The 1,000 Biggest Taxpayers 2017 list has several banks, including Vietcombank, VietinBank and BIDV, right at the top.
According to a report by Thanh Xuan on VNExpress, 10 lenders made it to the top 50. Vietcombank inched up two spots from 2016 to fourth behind telecom giant Viettel Group, Japan’s automobile manufacturer Honda Vietnam and PetroVietnam Gas JSC (PV Gas).
Vietinbank retained its ninth position.
Last year Vietcombank reported pre-tax profit of more than VND10.8 trillion ($464.4 million), a year-on-year increase of 32 percent.
This was the first ever time a Vietnamese bank’s profit exceeded VND10 trillion ($430 million).
Forbes listed the two among the world’s 2,000 largest public companies: VietinBank was in 1,633rd place with revenues of $2.7 billion and a market value of $3 billion while Vietcombank came in at 1,656th with $2.1 billion and $5.8 billion, respectively.
The Ho Chi Minh City Development Commercial Joint Stock Bank (HD Bank) jumped 91 spots in the tax list to 40th place.
BIDV, Agribank, Military Commercial Joint Stock Bank, and Techcombank were the other lenders in the top 20.
A report from the National Financial Supervisory Committee earlier this year estimated that the banking sector’s pre-tax profits surged by more than 40 percent last year on the back of strong credit growth, better-than-expected bad debt settlement, effective risk management, and the strong real estate market.

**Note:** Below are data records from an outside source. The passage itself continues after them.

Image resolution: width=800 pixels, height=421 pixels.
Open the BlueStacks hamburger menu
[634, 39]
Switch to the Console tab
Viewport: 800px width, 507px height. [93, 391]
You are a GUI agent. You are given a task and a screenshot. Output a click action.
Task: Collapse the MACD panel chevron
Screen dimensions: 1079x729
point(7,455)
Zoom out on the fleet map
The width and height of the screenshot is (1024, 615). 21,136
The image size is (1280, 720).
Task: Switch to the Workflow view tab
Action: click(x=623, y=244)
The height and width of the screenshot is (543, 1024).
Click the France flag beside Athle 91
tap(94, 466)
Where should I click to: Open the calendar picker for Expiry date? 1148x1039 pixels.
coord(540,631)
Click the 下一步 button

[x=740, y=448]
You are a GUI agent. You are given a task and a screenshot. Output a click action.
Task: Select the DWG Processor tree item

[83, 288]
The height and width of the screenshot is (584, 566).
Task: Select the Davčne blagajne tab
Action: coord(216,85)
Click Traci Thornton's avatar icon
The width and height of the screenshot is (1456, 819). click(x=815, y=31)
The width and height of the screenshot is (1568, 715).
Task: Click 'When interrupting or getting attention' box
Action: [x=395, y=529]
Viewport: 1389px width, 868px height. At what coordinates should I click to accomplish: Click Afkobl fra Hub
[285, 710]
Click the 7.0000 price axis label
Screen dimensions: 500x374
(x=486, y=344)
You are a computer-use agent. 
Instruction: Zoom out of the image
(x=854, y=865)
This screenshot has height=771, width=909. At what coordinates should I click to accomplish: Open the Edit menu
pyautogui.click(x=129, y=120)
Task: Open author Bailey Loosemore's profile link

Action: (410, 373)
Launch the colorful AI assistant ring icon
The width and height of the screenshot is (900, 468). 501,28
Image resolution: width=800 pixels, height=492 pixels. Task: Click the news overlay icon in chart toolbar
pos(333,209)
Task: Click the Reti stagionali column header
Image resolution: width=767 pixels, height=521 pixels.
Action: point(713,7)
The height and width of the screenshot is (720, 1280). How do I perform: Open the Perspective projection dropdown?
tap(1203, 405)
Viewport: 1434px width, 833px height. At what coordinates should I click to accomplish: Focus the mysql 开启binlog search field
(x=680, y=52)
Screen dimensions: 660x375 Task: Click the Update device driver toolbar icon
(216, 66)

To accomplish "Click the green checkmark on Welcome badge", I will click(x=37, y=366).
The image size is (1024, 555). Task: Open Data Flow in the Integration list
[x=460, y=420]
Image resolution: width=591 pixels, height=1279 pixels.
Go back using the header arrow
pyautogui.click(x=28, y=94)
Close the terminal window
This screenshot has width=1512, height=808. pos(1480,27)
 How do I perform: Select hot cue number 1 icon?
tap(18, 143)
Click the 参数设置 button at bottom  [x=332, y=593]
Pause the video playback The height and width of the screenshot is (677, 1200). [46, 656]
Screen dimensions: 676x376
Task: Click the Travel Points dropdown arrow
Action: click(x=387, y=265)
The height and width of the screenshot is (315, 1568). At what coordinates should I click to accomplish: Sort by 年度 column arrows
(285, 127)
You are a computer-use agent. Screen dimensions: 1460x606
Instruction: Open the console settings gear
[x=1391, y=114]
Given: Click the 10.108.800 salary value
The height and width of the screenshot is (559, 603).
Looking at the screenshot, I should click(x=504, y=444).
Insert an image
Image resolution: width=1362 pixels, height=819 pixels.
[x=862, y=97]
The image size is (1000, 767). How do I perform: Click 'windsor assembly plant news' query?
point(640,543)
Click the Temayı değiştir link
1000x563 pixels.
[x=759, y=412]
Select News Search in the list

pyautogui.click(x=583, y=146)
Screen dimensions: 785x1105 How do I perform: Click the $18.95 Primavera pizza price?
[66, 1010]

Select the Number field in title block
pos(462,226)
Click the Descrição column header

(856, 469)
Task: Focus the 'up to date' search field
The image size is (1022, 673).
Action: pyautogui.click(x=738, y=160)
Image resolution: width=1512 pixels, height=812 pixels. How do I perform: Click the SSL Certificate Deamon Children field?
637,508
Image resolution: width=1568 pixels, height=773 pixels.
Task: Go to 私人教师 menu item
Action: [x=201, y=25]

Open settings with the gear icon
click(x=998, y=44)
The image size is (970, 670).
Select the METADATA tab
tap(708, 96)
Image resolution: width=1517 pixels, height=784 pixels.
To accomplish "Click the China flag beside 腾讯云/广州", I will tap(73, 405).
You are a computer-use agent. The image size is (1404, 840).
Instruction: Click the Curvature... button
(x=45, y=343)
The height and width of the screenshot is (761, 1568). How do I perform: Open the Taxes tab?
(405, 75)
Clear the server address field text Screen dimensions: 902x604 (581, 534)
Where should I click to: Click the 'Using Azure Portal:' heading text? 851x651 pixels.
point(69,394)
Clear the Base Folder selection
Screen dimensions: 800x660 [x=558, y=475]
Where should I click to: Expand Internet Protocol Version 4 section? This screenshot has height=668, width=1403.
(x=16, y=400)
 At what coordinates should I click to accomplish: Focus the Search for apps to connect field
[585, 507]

Interestingly, foreign-owned banks moved downward in the taxpayers’ list, HSBC Vietnam Ltd. by seven spots and ANZ by four.
This is the second year that the rankings have been announced, and the list contains 703 firms from the 2016 edition and 297 new ones.
The manufacturing sector continued to dominate the list with 36 percent of the tax paid. It was followed by the finance-banking-insurance sector (14.8 percent) and telecommunications (9.3 per cent).
Hanoi and Ho Chi Minh City continued to lead in terms of number of businesses and tax contributions, with 36 percent and 32.5 percent.
The highly industrialized Dong Nai and Binh Duong provinces near HCMC followed with 5.8 percent and 4.4 percent.
The list included 117 state-owned enterprises, which paid 27.7 per cent of the total tax.
Foreign companies accounted for 40.4 percent of the total number and paid 36.7 percent of the tax, with Samsung, Heineken and Siam City Cement all making it to the top 10.